Start of Block
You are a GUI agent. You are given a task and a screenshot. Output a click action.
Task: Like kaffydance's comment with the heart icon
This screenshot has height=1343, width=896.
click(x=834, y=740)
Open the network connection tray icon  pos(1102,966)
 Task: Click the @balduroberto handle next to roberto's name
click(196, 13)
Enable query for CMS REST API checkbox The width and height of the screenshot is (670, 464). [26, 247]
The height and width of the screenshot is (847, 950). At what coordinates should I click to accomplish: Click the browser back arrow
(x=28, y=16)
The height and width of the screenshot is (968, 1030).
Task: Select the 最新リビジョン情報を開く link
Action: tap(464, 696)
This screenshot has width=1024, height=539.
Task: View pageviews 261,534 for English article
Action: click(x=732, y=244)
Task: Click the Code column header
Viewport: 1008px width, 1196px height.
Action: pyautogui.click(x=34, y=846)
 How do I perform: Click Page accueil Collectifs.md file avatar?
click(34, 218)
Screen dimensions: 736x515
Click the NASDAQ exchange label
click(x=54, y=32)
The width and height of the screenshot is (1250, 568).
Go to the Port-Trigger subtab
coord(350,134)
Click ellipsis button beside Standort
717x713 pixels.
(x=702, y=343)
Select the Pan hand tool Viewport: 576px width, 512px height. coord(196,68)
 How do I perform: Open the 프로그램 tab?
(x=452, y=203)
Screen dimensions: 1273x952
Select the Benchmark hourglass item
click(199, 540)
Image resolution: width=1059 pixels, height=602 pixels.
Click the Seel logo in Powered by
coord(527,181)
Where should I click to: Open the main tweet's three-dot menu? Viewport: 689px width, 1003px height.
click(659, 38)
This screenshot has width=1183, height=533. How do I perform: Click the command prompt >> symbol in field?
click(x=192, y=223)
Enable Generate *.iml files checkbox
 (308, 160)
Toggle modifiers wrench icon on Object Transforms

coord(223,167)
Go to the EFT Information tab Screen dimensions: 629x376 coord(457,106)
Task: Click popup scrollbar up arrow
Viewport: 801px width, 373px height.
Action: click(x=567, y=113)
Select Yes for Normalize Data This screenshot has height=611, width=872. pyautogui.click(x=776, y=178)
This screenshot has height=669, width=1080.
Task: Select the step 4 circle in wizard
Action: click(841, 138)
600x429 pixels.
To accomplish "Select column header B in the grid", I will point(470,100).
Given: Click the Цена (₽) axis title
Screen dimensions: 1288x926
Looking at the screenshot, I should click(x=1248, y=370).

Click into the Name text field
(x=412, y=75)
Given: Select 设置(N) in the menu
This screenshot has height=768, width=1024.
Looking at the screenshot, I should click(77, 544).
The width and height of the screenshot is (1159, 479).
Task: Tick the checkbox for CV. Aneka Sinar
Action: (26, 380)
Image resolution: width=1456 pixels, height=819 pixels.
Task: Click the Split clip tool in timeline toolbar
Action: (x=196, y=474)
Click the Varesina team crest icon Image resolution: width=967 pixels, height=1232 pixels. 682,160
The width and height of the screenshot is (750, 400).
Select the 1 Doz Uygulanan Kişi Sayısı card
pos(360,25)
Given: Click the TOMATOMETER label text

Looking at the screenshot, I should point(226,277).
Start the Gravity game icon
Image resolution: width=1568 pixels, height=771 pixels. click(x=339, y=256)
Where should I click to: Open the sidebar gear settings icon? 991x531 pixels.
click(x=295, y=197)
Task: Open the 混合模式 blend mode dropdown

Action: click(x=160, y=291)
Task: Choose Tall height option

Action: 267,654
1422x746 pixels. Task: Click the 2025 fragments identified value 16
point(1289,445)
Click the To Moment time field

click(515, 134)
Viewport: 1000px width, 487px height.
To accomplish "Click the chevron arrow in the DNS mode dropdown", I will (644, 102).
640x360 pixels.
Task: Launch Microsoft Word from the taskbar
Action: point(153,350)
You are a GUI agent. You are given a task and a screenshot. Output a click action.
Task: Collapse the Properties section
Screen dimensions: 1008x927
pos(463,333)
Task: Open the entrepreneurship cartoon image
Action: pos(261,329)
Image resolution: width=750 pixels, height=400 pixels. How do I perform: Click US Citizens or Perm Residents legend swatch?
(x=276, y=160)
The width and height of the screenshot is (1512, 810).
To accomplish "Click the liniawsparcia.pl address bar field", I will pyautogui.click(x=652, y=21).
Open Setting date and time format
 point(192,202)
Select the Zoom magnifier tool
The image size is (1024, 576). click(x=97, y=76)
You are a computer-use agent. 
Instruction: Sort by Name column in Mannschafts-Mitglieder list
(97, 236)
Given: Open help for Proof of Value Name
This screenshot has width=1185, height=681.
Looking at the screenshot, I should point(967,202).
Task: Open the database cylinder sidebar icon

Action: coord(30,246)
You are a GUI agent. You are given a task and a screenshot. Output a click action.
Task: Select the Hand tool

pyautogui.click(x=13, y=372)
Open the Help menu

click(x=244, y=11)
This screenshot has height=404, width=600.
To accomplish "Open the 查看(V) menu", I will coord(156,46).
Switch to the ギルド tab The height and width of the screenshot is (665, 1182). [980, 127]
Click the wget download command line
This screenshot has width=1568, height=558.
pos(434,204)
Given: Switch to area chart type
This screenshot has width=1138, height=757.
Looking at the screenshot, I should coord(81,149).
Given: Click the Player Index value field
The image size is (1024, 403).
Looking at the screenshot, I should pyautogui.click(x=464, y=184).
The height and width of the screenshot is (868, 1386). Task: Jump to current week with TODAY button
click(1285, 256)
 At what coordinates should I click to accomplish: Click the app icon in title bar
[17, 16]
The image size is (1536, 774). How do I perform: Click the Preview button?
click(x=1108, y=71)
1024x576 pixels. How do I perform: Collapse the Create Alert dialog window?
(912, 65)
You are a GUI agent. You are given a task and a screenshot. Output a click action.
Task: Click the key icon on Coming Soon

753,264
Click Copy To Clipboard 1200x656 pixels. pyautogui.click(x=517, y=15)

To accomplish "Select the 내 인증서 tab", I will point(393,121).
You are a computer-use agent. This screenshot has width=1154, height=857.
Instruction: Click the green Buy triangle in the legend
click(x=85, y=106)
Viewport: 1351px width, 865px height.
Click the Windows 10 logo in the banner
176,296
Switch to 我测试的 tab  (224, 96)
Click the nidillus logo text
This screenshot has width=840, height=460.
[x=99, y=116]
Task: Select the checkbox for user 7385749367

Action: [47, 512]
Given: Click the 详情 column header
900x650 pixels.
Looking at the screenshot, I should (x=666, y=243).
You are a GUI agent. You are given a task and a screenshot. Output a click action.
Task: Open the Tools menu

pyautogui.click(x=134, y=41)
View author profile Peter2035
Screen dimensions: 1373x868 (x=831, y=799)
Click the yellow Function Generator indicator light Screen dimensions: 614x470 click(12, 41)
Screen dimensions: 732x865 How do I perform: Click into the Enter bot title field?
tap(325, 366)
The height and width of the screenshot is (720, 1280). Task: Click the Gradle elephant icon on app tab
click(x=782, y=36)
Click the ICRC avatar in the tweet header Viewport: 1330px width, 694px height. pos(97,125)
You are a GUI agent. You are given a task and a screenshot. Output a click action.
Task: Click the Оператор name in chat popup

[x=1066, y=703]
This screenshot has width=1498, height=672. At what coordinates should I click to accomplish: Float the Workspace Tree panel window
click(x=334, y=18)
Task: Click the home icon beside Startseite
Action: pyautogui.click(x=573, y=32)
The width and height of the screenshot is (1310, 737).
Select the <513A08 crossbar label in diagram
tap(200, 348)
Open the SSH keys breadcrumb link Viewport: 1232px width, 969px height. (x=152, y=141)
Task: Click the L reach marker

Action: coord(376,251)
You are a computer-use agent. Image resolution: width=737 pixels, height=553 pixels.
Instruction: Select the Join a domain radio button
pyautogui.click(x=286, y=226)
End of Block
GOAL OF THE EXERCISE: From the data above, show each line that contains "header".

RESULT FOR THIS EXERCISE:
Task: Click the Code column header
To accomplish "Select column header B in the grid", I will point(470,100).
Given: Click the 详情 column header
Click the ICRC avatar in the tweet header Viewport: 1330px width, 694px height. pos(97,125)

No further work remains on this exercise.